Erik is Professor in Evolutionary Ecology at the University of Antwerp, where he teaches courses related to ecology, behaviour, evolution and conservation, as well as ornithology. Hole-nesting birds have been the major study system throughout his career. His first projects were on territoriality and population dynamics in Eurasian Nuthatches, culminating in a PhD in 1988 as well as a monograph published in 1998.

In 1994 he took over the ongoing nestbox study on Great and Blue Tits in Belgium started by André Dhondt, with two main study areas: the Peerdsbos site (running since 1979) and the fragmented Boshoek area (since 1994). These populations have been and are still studied for questions related to dispersal, personality, habitat fragmentation, host-parasite interactions and climate change. The data have been used in many collaborative studies with colleagues all over Europe.

Other bird-related projects in the lab have dealt with conservation, sociality and population dynamics of forest birds in Kenya and Bolivia, and invasion biology of parakeets in Belgium. He has been active in the EOU and IOU as council member and scientific chair of conferences, and has participated in all seven hole-breeding passerine meetings organised since 1985.

Learn more about Erik’s work here www.uantwerpen.be/erik-matthysen


Adele Mennerat

Adele is an evolutionary ecologist with broad interests within behaviour and life history evolution. Her research mostly focuses on disease ecology and evolution in wild and domestic animal populations, in the context of a rapidly changing world. After a first period in Bergen as a researcher, she joined the EGI at Oxford University as a Marie Curie fellow. During this time she became a single carer for her children, aged one and three at the time - a challenging period. After a few years as Associate professor in Amiens, France, she joined Bergen once more, where she established in 2017 a monitored population of hole-nesting birds. She currently leads a project on anthropogenic parasite evolution, in addition to engaging in outreach, including exhibitions at the Natural History Museum in Bergen.
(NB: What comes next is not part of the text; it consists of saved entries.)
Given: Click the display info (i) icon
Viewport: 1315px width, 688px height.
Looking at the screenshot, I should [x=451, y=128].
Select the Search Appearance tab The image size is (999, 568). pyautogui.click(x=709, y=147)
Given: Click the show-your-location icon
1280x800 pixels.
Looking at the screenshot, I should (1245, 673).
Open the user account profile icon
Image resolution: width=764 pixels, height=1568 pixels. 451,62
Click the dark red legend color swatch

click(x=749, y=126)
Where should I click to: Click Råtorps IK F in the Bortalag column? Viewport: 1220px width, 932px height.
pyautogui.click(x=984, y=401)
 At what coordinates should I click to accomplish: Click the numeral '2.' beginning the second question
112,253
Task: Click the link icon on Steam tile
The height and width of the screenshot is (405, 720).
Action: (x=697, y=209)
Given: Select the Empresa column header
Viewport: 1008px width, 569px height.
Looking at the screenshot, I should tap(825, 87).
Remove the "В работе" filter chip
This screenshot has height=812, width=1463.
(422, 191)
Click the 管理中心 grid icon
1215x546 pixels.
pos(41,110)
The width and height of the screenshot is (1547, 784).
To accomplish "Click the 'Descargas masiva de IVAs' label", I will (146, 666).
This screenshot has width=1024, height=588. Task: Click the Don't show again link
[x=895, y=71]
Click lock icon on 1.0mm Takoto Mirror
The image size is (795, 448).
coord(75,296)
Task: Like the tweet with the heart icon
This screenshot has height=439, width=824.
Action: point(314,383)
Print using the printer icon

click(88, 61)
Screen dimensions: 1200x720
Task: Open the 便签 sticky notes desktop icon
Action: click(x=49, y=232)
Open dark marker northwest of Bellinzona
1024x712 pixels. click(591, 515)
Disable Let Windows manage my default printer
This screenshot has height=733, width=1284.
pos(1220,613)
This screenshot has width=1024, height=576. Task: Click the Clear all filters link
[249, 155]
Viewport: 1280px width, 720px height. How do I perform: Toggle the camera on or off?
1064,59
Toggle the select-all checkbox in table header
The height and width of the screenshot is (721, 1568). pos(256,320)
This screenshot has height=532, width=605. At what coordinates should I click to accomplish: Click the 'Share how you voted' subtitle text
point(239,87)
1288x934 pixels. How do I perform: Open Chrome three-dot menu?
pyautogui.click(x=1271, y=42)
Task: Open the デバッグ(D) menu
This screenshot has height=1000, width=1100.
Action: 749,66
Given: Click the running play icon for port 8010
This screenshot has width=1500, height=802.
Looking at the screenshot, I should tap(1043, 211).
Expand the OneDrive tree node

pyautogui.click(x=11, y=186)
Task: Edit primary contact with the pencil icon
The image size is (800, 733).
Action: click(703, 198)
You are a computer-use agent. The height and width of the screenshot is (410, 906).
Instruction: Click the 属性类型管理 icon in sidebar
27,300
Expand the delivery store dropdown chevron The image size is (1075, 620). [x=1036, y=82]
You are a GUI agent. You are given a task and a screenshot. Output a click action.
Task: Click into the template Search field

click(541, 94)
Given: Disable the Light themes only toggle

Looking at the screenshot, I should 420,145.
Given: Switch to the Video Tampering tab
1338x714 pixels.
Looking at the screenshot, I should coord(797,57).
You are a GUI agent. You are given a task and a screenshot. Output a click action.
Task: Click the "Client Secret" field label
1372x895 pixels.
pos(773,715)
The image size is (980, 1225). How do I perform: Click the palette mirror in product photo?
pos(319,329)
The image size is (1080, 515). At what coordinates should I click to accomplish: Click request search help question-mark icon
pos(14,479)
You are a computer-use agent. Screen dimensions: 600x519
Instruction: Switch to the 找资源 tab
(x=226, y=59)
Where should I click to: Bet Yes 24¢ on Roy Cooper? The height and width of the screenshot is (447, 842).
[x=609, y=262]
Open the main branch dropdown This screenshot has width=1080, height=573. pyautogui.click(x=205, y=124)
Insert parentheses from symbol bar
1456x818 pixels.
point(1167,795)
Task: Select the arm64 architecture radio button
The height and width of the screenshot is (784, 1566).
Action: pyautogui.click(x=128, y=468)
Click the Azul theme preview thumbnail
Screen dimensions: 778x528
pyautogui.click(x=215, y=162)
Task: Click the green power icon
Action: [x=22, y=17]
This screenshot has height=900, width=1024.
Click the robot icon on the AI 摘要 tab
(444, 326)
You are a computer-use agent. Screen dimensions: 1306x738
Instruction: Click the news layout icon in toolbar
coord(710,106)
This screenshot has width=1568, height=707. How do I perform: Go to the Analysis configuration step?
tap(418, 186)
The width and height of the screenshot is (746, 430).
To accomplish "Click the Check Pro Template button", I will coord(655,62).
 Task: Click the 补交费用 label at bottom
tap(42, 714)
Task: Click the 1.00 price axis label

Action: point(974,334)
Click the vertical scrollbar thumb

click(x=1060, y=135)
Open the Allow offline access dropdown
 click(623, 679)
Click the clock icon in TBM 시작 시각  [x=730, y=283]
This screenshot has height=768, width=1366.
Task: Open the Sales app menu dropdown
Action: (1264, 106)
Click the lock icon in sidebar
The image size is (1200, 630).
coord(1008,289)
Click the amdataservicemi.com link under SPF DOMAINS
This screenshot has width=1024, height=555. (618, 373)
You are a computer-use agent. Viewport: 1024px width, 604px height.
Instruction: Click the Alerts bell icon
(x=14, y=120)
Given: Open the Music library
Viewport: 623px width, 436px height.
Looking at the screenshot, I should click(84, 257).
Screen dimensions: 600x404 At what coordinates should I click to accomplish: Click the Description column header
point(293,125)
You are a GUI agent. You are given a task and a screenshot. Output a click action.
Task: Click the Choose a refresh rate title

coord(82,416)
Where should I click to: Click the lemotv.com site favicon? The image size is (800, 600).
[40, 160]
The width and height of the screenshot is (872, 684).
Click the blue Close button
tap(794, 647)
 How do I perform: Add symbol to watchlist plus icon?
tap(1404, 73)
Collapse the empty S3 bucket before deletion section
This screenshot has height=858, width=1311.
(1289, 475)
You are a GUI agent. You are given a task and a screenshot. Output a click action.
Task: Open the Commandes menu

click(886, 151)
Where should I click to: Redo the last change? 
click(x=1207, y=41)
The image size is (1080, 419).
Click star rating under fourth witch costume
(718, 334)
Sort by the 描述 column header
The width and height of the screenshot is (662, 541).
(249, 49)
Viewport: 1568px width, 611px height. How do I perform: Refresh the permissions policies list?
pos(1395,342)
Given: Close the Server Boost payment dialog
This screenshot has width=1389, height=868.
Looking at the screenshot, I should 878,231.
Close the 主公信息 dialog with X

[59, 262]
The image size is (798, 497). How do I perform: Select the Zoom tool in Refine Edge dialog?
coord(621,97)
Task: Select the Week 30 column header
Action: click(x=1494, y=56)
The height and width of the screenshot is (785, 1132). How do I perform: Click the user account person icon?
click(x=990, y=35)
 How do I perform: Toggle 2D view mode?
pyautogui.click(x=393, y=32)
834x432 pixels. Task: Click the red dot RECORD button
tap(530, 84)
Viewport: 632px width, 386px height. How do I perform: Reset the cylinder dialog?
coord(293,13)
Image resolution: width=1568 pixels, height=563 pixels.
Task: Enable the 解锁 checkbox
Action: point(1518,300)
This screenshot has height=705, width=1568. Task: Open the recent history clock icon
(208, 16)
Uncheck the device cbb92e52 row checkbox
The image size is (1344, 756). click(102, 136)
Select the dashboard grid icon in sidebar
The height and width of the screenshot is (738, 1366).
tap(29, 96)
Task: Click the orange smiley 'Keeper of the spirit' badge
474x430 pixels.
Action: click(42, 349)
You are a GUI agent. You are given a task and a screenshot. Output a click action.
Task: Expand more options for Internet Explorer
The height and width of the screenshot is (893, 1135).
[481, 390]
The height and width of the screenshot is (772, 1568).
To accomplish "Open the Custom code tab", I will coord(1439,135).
More information on Adele’s work here: https://www.uib.no/en/persons/Adele.Mennerat
 

Bernt-Erik Sæther


Marta Szulkin

Marta is an urban evolutionary ecologist and associate professor at the Centre of New Technologies, University of Warsaw, Poland. She holds a PhD in Zoology from the University of Oxford, and worked at the University of Oxford as Magdalen College Research Fellow (JRF) and in Montpellier (CEFE CNRS) as Marie Curie Fellow before starting the Wild Urban Evolution & Ecology Lab at the University of Warsaw in 2015. While much of her work originally focused on long-term datasets of wild passerines in natural habitats (inbreeding in Oxford, population genomics in CEFE CNRS), she is currently mostly focusing on evolution and ecology in cities.

Marta started a prospectively long-term study of wild passerines (blue tits and great tits) in a gradient of urbanisation in 2016, and is also involved in large-scale projects on the impact of urbanisation on ecological and evolutionary dynamics globally (see NSF urbanecoevo.net). She is the editor and co-author of Urban Evolutionary Biology (Szulkin, Munshi-South & Charmantier eds, Oxford University Press, 2020).